Venezuela’s Chávez stokes civil-war fears

As the Venezuelan presidential election on Oct. 7 draws closer, the anti-opposition rhetoric of Hugo Chávez is becoming more hysterical by the day.

Indeed, to listen to Chávez, you would never know that the man is suffering from cancer at an advanced stage. Even his closest supporters are deliberating on their next moves should the Comandante pass from this world. Yet none of this seeps through to the Venezuelan population for a simple reason: Chávez wants them to believe that he is like one of the gods of myth, an eternal survivor, to whom pesky human concerns like a debilitating disease do not apply.

Chávez’s latest rhetorical flourish has stoked the fear that an opposition victory will lead to civil war. It’s a step beyond the demonization of the popular opposition candidate, Henrique Capriles Radonski, whom Chávez always refers to with the most foul language, and whose Jewish origins have been the subject of viciously anti-Semitic attacks.

In a radio appearance on Sept. 4, Chávez accused Capriles, a moderate, of concealing a “neoliberal packet of measures” in his election platform. Capriles, Chávez added,” seeks to drag us back to a Venezuela we wouldn’t put up with, and which would lead to a grim scenario of profound destabilization, and which might even bring us to a civil war.”

There is a method behind this fear-mongering. According to Luis Vicente León, the president of Datanálisis, a leading Venezuelan pollster, around 30 percent of voters — about 6 million in all — haven’t decided how to cast their ballots. And in the wake of the explosion in August at the Amuy oil refinery, in which more than 40 people lost their lives, the probing questions being asked about the regime’s chronic mismanagement is hardly doing Chávez any favors.

The head of the oil workers union, Jose Bodas, who two years ago warned that the regime’s practices were “putting at risk the lives and health of the workers,” has now called for an independent inquiry into the Amuy explosion, the biggest industrial disaster in Venezuela’s history, and demanded the resignation of Chávez’s energy minister, Rafael Ramirez.

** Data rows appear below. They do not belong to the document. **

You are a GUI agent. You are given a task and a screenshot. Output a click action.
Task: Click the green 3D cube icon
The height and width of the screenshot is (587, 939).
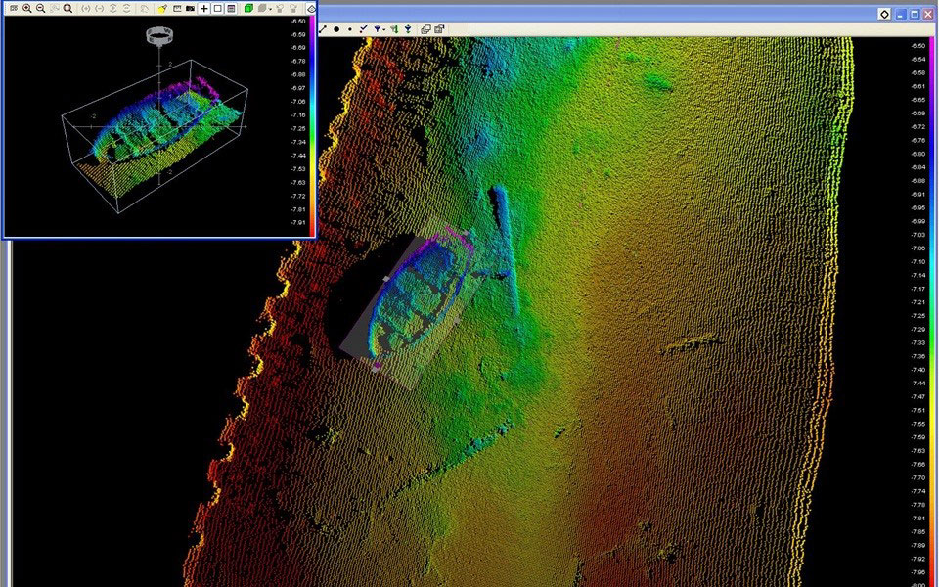point(249,8)

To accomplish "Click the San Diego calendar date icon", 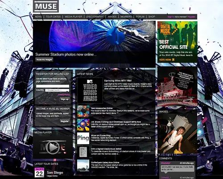I will click(x=39, y=173).

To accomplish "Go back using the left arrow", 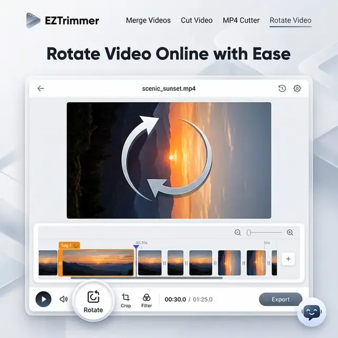I will tap(41, 89).
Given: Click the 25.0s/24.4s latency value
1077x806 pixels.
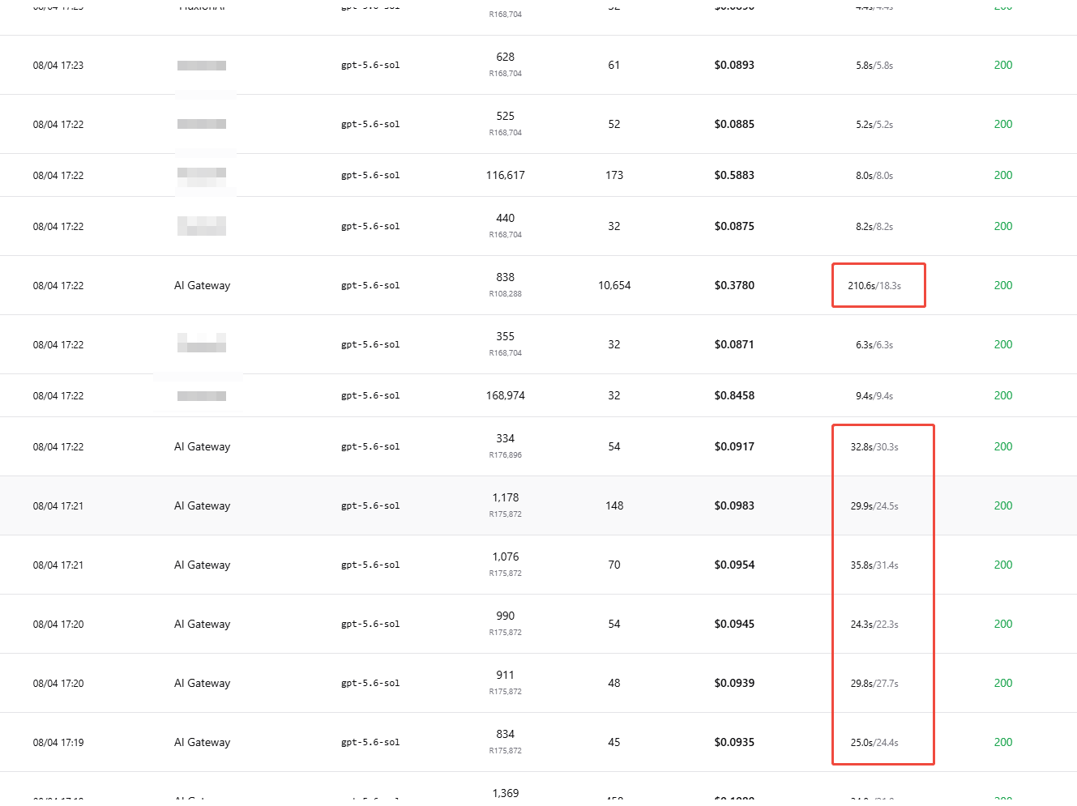Looking at the screenshot, I should [874, 743].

Rather than answering Bodas directly, Chávez did what he has always done: he delivered a bombastic speech charging that an opposition victory, which the Amuay explosion has made a much more realistic prospect, is the equivalent of an apocalypse.

As another political analyst, Carmen Beatriz Fernandez, told a Venezuelan newspaper, “It’s something Chávez has done before, for example in the legislative elections of 2010. But now he’s doing it with greater force because he has realized that he is not as comfortably ahead in the opinion polls as before.” And that is certainly correct: one recent poll showed Capriles ahead of Chávez by a few points, while another poll revealed that Capriles enjoys a lead in seven out of the eight most populous states in Venezuela.

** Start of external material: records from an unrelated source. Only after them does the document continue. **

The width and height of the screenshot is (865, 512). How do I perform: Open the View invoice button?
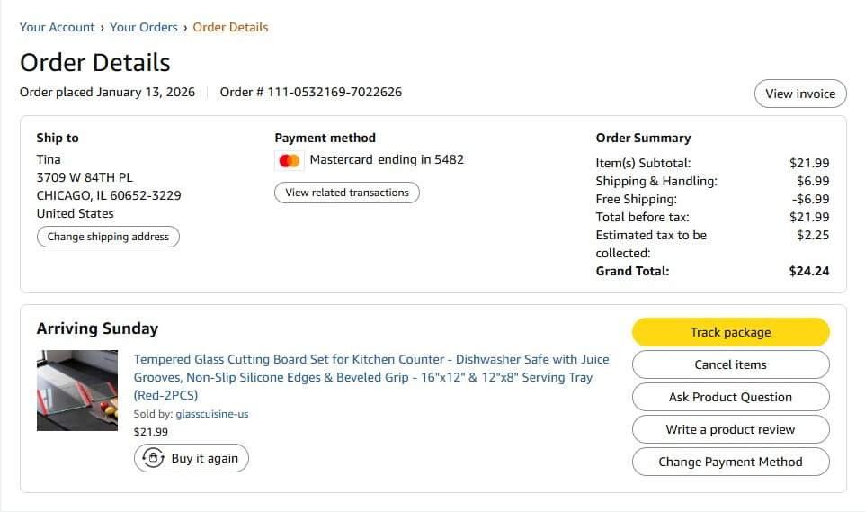(799, 94)
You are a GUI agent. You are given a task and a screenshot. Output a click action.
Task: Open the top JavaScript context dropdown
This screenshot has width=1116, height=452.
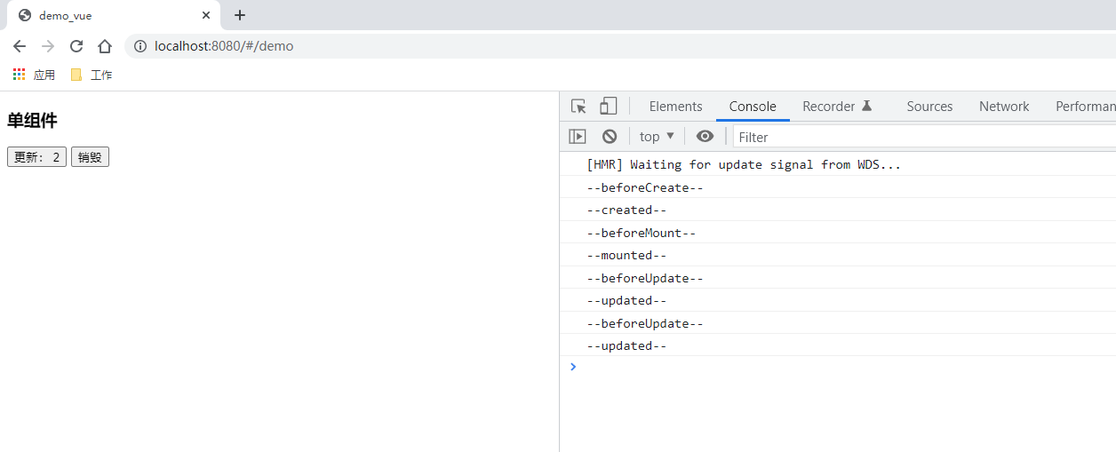coord(657,137)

Will this Machiavellian strategy work in October? After 14 years of his rule, Venezuelans have wised up to Chávez’s mind-games. However, that arguably makes them more, not less, sensitive to the fear that anyone who votes for Capriles will be marked out as an enemy in the future. Moreover, given that Venezuela is already the murder capital of the world, with 50 homicides per 100,000 members of the population, the notion of a civil war conjures up all too realistic images of further bloodshed carried out by the armed gangs already terrorizing us, many of whom are closely allied with and supported by the regime.

Most important of all, Venezuelans know that Chávez can always take a leaf out of the book of his close friend, the Iranian President Mahmoud Ahmadinejad, and steal the election if the final result is not to his liking. The possibility of such an outcome has even been acknowledged by leaders elsewhere in Latin America who have traditionally been warm to the Chávez regime. Both the Argentinian President Cristina Kirchner and the Brazilian President Dilma Rouseff have counseled Chávez not to resist an opposition victory through undemocratic means.

I am skeptical that Chávez will heed this advice. He is a revolutionary of the old school, uncompromisingly ideological, and therefore contemptuous of any suggestions that might derail his “Bolivarian revolution.” Should Chávez succumb to his cancer, a number of his confidantes will seek to perpetuate what Venezuelans call “Chavismo after Chávez.”

The opposition has run an energetic, positive campaign, which has seen the youthful Capriles dashing from state to state on foot, talking to the voters directly. Still, the opposition knows too well that Chávez’s best, and deadliest, card is still up his sleeve; if manufacturing a bloody civil conflict is what it takes to keep him in power, he will try to do so. But in that situation, the armed forces will have the last word.

Diego Arria is a former Ambassador of Venezuela to the United Nations, and chief spokesman of freevenezuela.org, an international campaign to support the Venezuelan opposition.